7)  Chill the cake in the fridge until the pandan cream is completely set. Cut into pieces, serve.


11 comments:

  1. This looks interesting and yummy! Why is it call Thaildand Pandan Cream Cake? Does it originate from Thailand?

    ReplyDelete
  2. Never had this kind of cake before, sound interesting with the pandan layer.

    ReplyDelete
  3. I was thinking of pandan kaya layer cake these few days. Your cake looks really good and creamy! I noticed you used 7 pieces of gelatine sheets for the pandan cream layer...how much in grams if I use gelatine powder?

    ReplyDelete
  4. Very nice, I think I will like this cake very much. Your green coloring is just nice, it look creamy.

    ReplyDelete
  5. 茵茵, I don't know whether it was originated from Thailand or not. It was the name of the recipe . i have not googled to find out.

    ReplyDelete
  6. Hi Oh Bee Bee, The gelatine sheet I used is 2g per piece. I googled search 1 sheet= 1 teaspoon of gelatine powder; 3 sheets =1 tablespoon of gelatine powder. I am not sure if my weight is the same as I seen on google.

    ReplyDelete
  7. Phong Hong, Thank you for your compliment.

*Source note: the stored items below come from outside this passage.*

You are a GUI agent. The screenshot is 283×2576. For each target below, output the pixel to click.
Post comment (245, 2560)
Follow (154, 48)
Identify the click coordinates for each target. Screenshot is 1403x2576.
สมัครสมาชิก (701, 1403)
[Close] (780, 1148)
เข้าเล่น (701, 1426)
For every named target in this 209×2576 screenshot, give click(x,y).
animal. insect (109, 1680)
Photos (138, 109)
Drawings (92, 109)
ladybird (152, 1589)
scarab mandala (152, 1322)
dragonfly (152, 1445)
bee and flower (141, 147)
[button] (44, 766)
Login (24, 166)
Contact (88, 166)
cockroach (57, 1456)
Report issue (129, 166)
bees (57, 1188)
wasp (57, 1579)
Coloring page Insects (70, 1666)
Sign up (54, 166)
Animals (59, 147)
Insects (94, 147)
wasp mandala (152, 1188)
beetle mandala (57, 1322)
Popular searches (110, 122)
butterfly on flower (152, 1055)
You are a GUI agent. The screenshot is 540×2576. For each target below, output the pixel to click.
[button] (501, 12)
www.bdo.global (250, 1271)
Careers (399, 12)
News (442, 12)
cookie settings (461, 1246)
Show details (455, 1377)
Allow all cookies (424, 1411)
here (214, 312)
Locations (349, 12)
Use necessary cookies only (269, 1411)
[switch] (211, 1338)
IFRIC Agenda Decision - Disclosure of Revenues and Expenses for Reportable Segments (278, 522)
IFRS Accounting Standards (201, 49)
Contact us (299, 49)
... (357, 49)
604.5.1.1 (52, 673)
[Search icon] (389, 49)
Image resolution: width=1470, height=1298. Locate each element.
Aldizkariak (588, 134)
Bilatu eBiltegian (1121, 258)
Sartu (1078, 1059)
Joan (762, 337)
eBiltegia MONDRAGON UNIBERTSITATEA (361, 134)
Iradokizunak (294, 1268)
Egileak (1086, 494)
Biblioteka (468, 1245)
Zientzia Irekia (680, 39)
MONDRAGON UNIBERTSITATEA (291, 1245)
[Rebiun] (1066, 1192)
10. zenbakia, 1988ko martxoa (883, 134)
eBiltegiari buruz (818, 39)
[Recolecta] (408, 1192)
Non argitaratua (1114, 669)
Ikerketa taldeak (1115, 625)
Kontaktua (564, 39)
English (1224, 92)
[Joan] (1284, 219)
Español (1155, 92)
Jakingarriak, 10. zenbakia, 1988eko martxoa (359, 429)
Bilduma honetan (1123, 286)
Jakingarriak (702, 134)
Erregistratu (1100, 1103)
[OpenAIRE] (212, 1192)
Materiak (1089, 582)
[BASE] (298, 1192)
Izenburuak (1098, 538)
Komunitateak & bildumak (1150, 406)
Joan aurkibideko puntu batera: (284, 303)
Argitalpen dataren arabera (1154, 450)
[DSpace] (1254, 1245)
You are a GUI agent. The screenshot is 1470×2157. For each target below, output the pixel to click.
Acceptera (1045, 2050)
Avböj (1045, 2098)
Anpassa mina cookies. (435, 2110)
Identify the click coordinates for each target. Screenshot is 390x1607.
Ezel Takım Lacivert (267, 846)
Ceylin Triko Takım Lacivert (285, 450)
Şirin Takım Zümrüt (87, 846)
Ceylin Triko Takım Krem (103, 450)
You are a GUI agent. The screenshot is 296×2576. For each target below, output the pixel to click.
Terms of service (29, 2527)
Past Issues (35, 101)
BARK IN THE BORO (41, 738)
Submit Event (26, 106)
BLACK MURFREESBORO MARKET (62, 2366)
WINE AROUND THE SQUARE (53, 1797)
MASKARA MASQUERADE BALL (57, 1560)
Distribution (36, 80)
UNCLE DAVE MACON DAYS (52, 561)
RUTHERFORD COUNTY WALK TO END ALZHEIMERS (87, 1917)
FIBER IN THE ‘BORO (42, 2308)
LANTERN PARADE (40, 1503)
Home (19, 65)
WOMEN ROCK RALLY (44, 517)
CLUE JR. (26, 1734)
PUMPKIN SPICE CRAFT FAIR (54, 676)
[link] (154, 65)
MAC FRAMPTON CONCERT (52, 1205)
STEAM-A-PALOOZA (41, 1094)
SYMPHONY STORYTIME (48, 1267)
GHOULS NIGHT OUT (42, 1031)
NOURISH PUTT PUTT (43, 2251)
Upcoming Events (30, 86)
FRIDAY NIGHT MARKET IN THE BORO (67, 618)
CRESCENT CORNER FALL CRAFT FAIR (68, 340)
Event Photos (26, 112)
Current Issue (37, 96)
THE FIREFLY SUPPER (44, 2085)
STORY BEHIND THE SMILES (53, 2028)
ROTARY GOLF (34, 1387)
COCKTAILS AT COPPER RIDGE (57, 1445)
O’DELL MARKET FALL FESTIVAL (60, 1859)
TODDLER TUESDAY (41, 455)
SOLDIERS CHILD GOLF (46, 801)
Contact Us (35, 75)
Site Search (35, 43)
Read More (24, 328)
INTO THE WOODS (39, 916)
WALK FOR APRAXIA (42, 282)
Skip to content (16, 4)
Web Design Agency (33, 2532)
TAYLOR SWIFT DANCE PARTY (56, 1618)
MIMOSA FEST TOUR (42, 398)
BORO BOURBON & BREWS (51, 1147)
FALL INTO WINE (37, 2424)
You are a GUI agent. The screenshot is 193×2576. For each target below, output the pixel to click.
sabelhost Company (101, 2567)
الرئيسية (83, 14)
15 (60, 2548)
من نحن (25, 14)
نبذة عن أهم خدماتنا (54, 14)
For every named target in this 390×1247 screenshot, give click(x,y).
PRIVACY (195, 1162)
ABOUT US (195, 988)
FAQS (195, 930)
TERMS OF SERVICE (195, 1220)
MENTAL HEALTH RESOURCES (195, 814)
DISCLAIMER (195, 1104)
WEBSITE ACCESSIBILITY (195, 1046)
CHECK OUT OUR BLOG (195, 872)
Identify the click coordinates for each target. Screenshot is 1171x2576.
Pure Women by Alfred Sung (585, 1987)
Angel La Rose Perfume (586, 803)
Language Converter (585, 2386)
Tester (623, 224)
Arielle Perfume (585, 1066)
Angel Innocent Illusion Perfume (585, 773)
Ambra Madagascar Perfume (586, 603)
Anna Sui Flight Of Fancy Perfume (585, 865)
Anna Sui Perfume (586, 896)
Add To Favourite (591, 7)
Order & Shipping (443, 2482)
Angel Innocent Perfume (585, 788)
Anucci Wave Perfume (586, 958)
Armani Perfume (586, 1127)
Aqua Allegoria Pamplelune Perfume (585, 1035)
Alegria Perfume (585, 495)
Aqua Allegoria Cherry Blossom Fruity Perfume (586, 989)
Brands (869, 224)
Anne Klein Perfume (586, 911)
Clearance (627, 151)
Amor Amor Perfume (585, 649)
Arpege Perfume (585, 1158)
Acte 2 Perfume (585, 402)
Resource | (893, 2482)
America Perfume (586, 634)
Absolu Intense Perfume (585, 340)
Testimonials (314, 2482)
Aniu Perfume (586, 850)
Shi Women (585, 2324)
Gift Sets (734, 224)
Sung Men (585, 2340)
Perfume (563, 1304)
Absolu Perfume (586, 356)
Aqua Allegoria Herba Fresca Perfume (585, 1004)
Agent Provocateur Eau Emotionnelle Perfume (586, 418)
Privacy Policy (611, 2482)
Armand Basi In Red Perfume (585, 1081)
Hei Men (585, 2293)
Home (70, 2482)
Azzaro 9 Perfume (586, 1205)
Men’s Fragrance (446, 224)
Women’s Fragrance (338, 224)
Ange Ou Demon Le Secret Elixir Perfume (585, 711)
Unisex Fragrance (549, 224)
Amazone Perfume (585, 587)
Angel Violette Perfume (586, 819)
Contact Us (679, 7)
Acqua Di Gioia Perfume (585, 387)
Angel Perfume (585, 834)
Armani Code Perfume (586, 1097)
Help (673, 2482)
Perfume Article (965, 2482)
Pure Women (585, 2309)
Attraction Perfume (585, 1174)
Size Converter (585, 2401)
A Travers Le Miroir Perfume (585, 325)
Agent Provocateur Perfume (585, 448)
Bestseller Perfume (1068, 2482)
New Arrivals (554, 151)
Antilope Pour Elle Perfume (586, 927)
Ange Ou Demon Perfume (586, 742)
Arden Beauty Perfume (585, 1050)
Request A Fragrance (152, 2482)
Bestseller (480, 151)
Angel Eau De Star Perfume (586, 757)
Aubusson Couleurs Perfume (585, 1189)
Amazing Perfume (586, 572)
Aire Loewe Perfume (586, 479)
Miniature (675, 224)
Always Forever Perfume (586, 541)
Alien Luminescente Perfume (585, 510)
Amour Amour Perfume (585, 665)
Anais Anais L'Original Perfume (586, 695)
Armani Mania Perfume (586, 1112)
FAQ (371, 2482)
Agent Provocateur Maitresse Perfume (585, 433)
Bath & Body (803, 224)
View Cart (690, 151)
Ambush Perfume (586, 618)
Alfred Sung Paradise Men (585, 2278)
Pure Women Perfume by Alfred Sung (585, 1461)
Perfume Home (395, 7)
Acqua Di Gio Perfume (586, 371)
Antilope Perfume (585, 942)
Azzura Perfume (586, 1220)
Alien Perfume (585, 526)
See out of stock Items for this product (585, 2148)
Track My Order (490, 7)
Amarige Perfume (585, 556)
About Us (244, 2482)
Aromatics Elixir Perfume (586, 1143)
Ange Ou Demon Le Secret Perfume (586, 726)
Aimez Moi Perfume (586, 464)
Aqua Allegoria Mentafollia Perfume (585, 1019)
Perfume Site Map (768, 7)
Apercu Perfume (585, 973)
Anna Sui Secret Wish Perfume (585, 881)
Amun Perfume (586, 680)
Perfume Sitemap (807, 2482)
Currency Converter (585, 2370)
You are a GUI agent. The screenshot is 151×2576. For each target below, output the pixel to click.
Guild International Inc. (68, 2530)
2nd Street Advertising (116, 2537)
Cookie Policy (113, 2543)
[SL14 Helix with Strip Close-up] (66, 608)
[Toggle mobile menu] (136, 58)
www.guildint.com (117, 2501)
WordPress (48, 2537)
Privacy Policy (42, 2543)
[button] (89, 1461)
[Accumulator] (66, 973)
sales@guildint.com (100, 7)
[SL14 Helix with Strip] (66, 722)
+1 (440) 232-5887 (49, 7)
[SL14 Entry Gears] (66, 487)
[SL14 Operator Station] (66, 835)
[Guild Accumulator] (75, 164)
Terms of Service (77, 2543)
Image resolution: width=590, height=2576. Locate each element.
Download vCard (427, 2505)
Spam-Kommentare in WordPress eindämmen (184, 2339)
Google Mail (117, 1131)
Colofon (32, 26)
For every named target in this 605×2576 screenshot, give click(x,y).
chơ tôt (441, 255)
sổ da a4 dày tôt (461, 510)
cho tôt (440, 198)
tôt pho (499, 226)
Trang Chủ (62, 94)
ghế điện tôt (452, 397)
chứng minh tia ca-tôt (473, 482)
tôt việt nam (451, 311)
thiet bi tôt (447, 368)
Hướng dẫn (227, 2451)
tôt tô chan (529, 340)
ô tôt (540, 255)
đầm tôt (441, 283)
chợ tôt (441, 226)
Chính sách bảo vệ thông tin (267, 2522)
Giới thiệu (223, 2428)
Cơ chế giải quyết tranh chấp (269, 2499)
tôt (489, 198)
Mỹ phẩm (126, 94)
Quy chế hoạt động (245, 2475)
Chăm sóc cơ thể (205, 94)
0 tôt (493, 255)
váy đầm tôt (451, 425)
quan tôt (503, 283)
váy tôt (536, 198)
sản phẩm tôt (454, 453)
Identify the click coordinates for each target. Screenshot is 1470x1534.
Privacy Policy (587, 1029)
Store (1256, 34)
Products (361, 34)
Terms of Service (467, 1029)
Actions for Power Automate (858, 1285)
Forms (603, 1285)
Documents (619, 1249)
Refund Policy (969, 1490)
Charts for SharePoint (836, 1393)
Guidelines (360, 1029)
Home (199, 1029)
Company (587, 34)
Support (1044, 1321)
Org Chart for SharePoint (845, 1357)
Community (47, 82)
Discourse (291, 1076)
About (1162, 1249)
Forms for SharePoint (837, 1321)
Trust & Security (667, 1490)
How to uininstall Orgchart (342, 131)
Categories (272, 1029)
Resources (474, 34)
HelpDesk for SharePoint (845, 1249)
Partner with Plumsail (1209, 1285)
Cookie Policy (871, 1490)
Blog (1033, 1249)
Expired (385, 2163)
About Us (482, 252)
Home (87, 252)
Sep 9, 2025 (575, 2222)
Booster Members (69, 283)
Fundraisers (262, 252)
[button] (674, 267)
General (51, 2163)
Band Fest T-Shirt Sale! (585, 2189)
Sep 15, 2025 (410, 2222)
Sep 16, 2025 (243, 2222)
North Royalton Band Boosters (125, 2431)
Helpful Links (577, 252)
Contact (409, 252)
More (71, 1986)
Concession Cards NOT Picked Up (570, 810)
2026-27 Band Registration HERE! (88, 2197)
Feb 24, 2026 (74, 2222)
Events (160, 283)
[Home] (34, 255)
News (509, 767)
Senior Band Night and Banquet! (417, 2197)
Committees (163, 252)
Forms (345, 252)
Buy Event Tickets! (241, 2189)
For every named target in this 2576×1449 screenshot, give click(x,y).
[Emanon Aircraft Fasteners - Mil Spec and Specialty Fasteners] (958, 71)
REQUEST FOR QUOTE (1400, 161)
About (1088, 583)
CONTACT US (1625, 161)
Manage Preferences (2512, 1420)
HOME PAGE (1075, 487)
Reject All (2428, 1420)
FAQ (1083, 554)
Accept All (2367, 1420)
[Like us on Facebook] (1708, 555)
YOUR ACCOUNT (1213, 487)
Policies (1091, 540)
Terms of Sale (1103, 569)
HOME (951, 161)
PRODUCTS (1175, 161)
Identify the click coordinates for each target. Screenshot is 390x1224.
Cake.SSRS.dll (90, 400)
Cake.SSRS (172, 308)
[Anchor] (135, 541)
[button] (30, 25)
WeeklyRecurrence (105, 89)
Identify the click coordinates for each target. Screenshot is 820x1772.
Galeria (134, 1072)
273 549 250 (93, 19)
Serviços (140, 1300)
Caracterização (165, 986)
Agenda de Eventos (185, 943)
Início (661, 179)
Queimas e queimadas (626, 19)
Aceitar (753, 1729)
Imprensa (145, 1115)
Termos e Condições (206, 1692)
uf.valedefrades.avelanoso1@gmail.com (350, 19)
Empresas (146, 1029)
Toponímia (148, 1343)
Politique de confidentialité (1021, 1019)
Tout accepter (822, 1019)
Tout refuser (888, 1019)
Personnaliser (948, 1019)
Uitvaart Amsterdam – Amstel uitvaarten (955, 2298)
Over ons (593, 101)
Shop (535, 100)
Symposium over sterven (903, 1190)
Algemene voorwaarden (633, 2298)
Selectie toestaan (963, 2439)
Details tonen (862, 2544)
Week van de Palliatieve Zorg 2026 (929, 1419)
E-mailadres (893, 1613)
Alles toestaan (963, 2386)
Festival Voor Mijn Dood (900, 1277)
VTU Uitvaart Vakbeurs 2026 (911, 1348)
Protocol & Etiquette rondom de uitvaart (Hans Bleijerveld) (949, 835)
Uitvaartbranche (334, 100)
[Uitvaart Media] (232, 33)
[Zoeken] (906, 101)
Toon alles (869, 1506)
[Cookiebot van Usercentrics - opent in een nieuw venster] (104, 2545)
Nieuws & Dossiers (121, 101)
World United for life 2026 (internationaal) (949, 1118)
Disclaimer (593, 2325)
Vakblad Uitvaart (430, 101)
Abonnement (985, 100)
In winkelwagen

It is very creamy and fragrant.

    ReplyDelete
  8. Sonia, This cake is very creamy, smooth and strong flavour of pandan.

    ReplyDelete
  9. Hi Veronica, this pandan cake look delicious, very soft and creamy.yum yum

    Have a nice week ahead.

    ReplyDelete
  10. Hello, I've just found this cool recipe of yours and the cake looks so delicious :3, I would like to have a try at baking this cake. But I have one question. The cream you used for making the pandan cream was whipping cream right? Then we need to whip it into stiff-peak before we fold it in with the other ingredients? And may I ask what cake emulsifier is? Thank you so much. I'll wait for your reply. :D

    ReplyDelete
    Replies
    1. Hi sorry for the late reply, and thank you for visiting my log. Yes , you need to whip up the cream before adding in. The cake emulsifier I used was ovalette. If you can't get ovalette, you may replace with SP. Hope to hear from you soon. Happy baking.